Your objective:
Only one stretch of the data is wanted: the line containing "903x945 pixels.", the line containing "Enable the Reverse", and every line between them, copied exactly.
[[ Material for the task, beginning ]]
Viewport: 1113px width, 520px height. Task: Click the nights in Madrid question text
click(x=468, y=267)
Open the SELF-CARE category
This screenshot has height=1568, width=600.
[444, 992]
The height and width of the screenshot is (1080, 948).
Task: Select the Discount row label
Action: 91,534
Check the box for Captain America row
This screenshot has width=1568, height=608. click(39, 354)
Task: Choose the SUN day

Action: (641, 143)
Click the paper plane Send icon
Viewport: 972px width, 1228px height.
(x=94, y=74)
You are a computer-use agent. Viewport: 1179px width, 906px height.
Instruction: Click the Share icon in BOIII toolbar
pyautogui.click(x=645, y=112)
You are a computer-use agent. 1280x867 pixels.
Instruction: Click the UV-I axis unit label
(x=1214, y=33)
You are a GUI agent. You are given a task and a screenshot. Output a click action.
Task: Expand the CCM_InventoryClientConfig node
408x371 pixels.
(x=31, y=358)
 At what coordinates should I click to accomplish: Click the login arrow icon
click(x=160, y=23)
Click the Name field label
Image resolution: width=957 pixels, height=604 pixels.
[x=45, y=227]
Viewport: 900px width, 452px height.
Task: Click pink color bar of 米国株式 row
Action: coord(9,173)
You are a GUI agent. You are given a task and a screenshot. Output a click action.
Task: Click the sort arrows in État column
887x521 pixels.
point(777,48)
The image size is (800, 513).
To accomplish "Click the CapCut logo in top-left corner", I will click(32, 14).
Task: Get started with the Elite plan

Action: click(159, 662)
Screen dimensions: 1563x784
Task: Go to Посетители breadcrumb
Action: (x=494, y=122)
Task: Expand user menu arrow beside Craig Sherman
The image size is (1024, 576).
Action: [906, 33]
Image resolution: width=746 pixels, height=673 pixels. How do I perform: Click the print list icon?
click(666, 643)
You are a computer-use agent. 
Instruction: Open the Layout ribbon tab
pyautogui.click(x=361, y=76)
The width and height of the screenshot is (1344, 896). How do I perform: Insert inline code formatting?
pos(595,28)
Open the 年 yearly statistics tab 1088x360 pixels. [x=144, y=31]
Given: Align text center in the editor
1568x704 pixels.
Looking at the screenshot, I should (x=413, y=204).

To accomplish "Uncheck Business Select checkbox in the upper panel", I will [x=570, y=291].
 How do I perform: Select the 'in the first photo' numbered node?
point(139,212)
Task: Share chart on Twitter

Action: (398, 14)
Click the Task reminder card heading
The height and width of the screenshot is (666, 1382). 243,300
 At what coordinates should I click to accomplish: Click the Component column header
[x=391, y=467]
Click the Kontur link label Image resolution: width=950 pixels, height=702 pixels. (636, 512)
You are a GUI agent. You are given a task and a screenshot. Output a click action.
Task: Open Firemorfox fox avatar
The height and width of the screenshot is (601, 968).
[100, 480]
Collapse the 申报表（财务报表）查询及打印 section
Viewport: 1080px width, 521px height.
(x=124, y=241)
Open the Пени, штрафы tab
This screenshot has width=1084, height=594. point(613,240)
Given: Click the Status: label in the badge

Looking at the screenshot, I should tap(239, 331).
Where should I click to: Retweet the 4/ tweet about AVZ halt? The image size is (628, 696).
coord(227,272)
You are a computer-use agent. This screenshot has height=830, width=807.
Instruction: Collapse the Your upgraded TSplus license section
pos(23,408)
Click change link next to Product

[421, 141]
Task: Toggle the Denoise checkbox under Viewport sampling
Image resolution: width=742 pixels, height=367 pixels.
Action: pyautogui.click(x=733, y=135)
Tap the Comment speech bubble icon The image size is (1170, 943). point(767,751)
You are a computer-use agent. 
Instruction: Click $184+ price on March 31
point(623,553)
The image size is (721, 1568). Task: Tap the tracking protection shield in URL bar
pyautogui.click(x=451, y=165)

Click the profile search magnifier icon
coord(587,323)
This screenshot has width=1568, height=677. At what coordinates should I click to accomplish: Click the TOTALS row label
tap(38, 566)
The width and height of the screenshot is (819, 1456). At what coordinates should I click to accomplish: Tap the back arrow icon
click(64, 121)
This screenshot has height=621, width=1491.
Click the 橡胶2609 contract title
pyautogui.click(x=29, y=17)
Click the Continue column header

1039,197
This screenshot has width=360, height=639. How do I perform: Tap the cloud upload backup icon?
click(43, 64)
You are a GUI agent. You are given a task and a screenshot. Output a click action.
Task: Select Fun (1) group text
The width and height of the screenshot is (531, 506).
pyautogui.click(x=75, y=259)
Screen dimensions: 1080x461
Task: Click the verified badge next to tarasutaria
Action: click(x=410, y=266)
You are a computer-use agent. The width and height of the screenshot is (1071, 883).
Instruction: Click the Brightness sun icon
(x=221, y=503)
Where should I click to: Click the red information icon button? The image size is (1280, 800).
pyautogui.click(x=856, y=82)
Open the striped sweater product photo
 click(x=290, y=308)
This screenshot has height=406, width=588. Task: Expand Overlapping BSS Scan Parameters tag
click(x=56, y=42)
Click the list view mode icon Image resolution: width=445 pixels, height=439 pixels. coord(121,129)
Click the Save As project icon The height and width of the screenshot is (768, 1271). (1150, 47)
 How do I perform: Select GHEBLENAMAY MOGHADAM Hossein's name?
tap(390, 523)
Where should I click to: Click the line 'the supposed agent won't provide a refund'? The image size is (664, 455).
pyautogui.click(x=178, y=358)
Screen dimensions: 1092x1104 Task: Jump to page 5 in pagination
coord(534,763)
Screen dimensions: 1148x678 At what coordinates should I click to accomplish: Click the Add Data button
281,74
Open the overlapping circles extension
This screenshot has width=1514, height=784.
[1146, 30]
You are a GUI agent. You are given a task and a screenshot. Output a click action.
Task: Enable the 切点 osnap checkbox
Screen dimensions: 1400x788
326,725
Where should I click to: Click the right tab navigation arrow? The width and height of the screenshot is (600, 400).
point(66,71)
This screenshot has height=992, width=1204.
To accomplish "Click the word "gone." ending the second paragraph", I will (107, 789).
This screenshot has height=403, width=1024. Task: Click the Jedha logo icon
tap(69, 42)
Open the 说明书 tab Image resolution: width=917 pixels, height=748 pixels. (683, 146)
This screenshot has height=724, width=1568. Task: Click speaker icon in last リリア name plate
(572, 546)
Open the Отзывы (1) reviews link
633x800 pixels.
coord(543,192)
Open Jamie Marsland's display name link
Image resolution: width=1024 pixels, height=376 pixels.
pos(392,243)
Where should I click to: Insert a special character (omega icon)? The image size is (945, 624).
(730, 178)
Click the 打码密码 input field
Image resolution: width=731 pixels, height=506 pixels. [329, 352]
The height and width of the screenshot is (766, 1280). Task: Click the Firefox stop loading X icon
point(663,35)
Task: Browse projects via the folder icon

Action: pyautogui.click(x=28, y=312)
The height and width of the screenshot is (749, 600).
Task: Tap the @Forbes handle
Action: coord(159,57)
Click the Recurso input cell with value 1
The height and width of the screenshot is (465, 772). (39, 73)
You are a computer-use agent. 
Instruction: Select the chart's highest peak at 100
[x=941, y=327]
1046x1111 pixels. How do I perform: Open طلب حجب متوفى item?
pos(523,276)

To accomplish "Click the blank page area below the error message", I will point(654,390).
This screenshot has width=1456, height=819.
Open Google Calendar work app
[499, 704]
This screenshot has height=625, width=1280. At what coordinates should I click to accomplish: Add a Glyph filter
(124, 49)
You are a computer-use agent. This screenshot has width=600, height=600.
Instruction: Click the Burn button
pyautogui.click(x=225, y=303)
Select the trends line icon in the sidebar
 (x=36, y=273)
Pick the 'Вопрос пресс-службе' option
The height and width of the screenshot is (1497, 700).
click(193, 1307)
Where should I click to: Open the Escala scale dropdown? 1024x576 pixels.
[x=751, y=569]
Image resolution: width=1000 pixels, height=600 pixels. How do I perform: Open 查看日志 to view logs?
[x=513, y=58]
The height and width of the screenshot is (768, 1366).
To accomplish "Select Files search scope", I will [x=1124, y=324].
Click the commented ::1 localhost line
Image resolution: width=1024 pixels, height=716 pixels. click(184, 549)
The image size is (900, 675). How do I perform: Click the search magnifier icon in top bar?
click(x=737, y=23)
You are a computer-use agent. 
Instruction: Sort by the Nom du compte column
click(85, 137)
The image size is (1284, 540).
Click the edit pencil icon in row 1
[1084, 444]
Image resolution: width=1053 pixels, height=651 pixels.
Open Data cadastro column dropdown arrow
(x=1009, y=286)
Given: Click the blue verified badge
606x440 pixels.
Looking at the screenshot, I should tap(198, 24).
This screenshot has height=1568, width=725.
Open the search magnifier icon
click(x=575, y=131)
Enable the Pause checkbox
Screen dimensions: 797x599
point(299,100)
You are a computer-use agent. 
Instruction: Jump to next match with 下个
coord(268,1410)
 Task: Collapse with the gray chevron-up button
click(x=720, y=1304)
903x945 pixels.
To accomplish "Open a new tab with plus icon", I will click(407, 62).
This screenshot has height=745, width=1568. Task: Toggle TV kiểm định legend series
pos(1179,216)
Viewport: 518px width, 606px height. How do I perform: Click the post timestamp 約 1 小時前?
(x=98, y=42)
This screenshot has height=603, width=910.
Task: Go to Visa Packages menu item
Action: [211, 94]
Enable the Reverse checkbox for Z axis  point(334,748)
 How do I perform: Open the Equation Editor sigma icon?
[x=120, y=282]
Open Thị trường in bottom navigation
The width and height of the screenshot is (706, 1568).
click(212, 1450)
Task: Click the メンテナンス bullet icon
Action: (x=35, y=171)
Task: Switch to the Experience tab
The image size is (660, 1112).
[[ Material for the task, end ]]
Solution for this exercise:
903x945 pixels.
To accomplish "Open a new tab with plus icon", I will click(407, 62).
This screenshot has height=745, width=1568. Task: Toggle TV kiểm định legend series
pos(1179,216)
Viewport: 518px width, 606px height. How do I perform: Click the post timestamp 約 1 小時前?
(x=98, y=42)
This screenshot has height=603, width=910.
Task: Go to Visa Packages menu item
Action: [211, 94]
Enable the Reverse checkbox for Z axis  point(334,748)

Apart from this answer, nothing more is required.